What is needed:
Only the lines below from the one that contains "You are a computer-use" through the one that contains "Given: Click the Twitter share icon" should appear in your answer, exact and without pictures.

Records excerpted from a collection:
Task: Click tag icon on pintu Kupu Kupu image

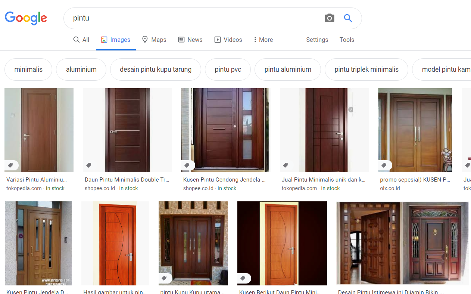Action: (164, 278)
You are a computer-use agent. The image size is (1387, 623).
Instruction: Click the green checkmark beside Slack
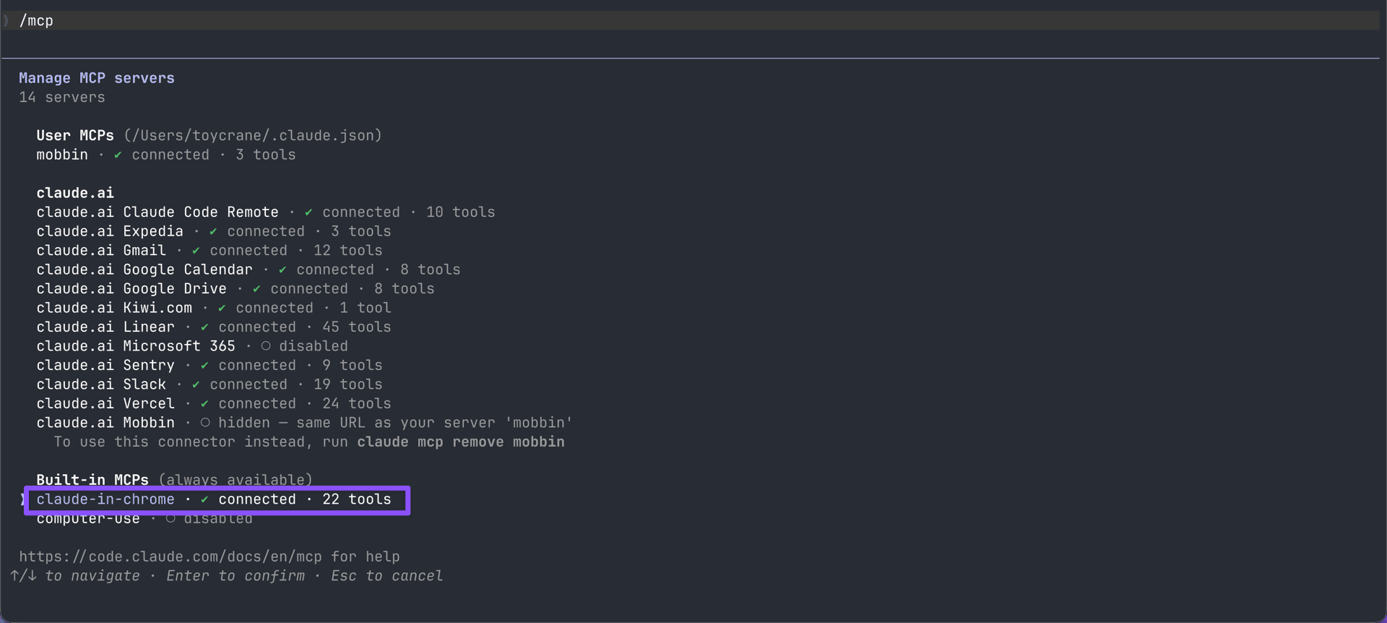coord(196,384)
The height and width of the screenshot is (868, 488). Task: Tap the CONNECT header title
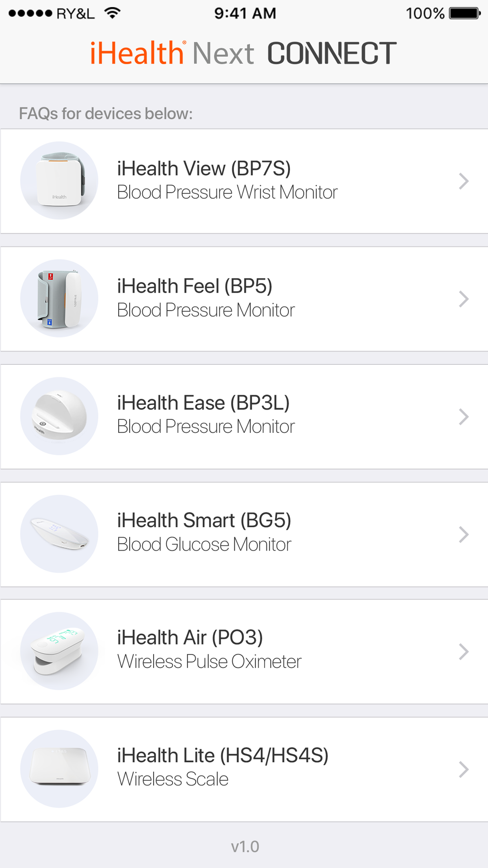click(x=332, y=53)
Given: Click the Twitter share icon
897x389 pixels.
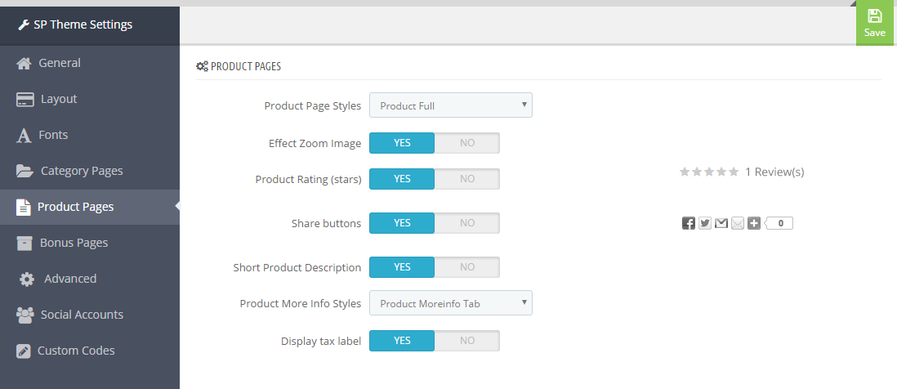Looking at the screenshot, I should (x=705, y=223).
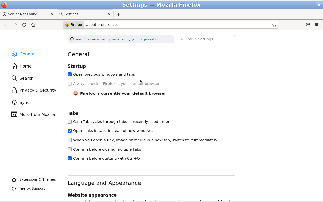Image resolution: width=323 pixels, height=202 pixels.
Task: Click the Firefox identity icon in address bar
Action: pos(74,25)
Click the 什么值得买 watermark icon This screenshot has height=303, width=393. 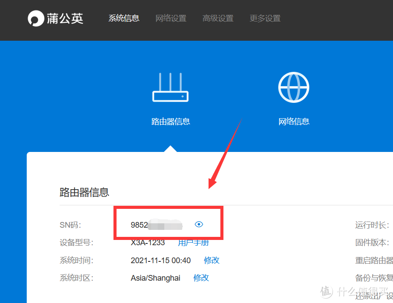click(x=326, y=292)
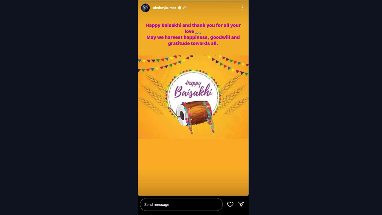Click the second story progress bar segment
This screenshot has width=382, height=215.
coord(193,1)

Completed exercise:
You are a computer-use agent. The image size is (1387, 623).
Instruction: Click the green checkmark beside Slack
coord(196,384)
The height and width of the screenshot is (868, 488). Task: Tap the CONNECT header title
click(x=332, y=53)
Given: Click the Twitter share icon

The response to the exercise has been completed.